◆ Selected excerpt:
···
CONTRACTS

MESSI’S CONTRACTUAL CONTROVERSY – ANALYSIS OF THE BUY-OUT CLAUSE AND EVERYTHING THAT FOLLOWED

(Photo by Alberto Estevez / via Getty Images)

[From the Editors’ Desk]

It is quite difficult to imagine Barcelona without Messi and vice-versa. The two decade long marriage was on the verge of a controversial divorce recently, following Messi’s announcement that he wants to leave, which sent shockwaves around the world of football and beyond. Messi’s contract, especially the buy-out clause within, has been subject to controversial debate recently and shall be analysed in this blog post. Before moving forward with the analysis, it is imperative to understand what a buy-out clause is. 

A buy-out clause, sometimes synonymously a release clause, is a clause in a footballer’s contract with the club which indicates a transfer asking price that, if met in a bid, must be accepted by the club. Such clauses permit a player or another club to pay a stipulated sum in the contract and effectively terminate the agreement, irrespective of its stipulated duration. The fee is usually set considerably higher than a player’s perceived market value in order to act as a deterrent to potential bidders, but can sometimes be relatively low in order to encourage bidders. Buyout clauses have been mandatory aspects of footballers’ contracts in Spain since 1985. Many changes in the law surrounding these clauses have been witnessed in the past few years, including tax concerns and etc.  

Apart from arguments regarding the legality of buy-out clauses causing disruption of contract laws, from a moral lens too there have been arguments that buy-out clauses challenge the very integrity of sport and the rationale underpinning sporting player contracts, in the way they foster player disloyalty, promote competition monopoly, undermine the purpose of longer-term player contracts and over-commercialise sport. Notwithstanding the criticism, these buy-out clauses are quite common now. There are certain benefits of these clauses too, the major one being conferring the selling club with both, security as well as flexibility. 

After a devastating defeat from Bayern Munich in the Champions League Quarter-Final this year, Barcelona’s all time star Lionel Messi told the club that he wants to leave. Messi’s Contract with Barcelona will be running till May 2021. However, he officially approached the club and showed his willingness to trigger the unique buy-out clause in his contract, which would have allowed him to leave peacefully without having to pay any money to the club. Messi’s unique buy-out clause allows him to unilaterally rescind his contract after the end of each season which could let him leave free of cost. Technically and in normal circumstances, the football season ends on 31st May every year, that also being the timeline before which Messi had to inform the club to activate his buy-out clause and leave without paying. This clause in Messi’s contract is a part of his 4 year contract which was signed in 2017 and the release is priced at 700 Million Euros. So if the unique condition of informing the club before the end of the season is not satisfied, the buyer would have to pay the aforementioned release amount. Now, Messi claimed that he has satisfied the condition of formally informing them before the end of the season, as the season got suspended because of exceptional and extraordinary circumstances because of the outbreak of COVID-19. The season, in these unprecedented circumstances, ended in August 2020 and not in May 2020, unlike normal circumstances. Why Messi wants to leave is yet another question which mostly has to do with his growing resentment towards the club’s management, especially President Joseph Bartomeu. He has been unhappy with several key decisions, inter alia, the decision to let go of key players such as Neymar Jr., pay cuts, Club’s social media team undermining Messi to praise the president. However, to Messi’s intimation of leaving by triggering his unique buy-out clause, the Club first responded that they would have to look in the legal aspects and subsequently denied the player’s request by citing the technical ground of him not informing before May 2020.
···
◆ Exercise details:
Extract the passage from the text on Messi's buy-out clause controversy, from "It is quite" up to and including "buy-out clause is.".
···
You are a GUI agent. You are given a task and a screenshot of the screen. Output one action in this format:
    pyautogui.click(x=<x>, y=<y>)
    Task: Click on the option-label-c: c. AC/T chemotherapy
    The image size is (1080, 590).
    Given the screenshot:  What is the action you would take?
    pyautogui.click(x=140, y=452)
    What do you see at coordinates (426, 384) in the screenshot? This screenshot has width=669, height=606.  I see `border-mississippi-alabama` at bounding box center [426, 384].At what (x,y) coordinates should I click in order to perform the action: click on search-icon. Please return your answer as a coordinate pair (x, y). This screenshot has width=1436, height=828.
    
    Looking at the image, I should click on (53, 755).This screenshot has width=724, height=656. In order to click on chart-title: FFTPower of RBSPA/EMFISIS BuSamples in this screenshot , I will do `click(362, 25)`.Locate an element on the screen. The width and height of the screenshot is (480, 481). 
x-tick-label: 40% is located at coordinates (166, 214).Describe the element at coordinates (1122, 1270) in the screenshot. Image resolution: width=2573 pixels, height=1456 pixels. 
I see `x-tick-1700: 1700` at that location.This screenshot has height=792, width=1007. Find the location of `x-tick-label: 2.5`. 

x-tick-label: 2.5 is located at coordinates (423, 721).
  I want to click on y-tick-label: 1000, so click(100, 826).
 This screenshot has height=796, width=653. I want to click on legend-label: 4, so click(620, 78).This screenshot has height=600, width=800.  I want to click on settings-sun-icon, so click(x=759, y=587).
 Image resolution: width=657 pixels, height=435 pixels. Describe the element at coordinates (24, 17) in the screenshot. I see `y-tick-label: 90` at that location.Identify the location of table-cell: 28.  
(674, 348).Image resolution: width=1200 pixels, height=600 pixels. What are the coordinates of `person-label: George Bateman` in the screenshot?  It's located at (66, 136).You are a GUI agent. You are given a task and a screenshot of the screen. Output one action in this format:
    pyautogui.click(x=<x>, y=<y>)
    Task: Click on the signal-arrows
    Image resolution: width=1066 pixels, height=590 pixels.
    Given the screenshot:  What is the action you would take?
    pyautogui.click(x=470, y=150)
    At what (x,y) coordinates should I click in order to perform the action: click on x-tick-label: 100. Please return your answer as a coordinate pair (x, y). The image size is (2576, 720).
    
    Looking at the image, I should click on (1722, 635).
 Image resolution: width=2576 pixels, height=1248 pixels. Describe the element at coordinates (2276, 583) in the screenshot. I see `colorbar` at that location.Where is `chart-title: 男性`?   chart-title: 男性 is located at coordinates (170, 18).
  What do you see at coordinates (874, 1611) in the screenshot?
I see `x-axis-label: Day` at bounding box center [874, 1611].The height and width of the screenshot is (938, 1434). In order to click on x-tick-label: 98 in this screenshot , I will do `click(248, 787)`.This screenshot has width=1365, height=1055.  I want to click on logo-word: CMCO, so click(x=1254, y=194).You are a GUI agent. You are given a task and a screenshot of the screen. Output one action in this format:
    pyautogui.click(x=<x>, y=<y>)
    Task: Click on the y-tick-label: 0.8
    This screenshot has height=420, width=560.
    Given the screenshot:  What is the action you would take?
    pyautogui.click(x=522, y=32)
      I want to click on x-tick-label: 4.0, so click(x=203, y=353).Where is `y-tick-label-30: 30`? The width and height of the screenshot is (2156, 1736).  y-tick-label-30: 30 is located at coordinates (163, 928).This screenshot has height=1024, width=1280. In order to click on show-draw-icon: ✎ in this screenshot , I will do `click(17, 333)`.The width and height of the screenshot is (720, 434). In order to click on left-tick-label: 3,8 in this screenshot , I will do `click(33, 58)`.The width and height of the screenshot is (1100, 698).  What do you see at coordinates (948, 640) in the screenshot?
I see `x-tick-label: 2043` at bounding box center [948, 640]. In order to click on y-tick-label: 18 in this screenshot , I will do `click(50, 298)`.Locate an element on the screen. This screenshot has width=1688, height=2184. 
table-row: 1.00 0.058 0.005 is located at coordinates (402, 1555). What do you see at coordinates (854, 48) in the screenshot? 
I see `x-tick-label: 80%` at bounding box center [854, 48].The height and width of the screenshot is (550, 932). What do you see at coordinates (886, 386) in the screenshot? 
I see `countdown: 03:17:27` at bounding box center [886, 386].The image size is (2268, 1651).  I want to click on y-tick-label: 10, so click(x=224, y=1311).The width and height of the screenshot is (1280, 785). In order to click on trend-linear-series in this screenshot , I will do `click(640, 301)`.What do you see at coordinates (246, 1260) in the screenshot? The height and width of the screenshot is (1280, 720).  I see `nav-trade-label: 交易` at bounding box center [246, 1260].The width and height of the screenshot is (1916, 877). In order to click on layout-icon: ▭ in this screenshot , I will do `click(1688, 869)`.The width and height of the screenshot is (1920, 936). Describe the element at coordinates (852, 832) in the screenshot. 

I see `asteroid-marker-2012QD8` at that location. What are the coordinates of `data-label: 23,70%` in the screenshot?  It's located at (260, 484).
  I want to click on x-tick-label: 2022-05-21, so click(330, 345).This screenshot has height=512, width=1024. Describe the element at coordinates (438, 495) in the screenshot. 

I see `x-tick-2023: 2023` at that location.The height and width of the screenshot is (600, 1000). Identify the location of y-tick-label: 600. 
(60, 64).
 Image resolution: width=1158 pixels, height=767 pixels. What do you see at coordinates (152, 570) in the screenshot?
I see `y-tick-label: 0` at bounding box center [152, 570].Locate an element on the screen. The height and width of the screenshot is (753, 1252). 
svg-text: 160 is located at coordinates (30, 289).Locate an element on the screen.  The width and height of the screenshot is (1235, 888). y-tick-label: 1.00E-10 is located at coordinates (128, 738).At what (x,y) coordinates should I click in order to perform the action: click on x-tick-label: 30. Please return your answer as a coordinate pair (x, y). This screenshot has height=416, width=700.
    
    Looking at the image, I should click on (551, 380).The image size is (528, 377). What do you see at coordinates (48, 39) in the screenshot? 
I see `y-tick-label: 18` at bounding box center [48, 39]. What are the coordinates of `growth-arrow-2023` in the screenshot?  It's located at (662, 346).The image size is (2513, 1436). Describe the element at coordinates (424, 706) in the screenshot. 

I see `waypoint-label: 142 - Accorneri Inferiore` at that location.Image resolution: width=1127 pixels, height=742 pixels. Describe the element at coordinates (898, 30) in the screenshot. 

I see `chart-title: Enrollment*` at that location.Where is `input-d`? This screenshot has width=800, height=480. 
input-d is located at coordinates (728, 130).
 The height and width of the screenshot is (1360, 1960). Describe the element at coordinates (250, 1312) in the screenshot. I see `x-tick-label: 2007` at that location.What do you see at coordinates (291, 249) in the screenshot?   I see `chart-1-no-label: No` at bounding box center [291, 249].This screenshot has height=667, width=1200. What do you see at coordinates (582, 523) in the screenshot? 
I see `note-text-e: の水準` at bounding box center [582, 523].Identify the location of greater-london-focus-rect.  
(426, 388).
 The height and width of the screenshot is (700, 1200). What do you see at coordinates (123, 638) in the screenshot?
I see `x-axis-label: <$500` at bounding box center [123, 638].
···
◆ Your solution:
It is quite difficult to imagine Barcelona without Messi and vice-versa. The two decade long marriage was on the verge of a controversial divorce recently, following Messi’s announcement that he wants to leave, which sent shockwaves around the world of football and beyond. Messi’s contract, especially the buy-out clause within, has been subject to controversial debate recently and shall be analysed in this blog post. Before moving forward with the analysis, it is imperative to understand what a buy-out clause is.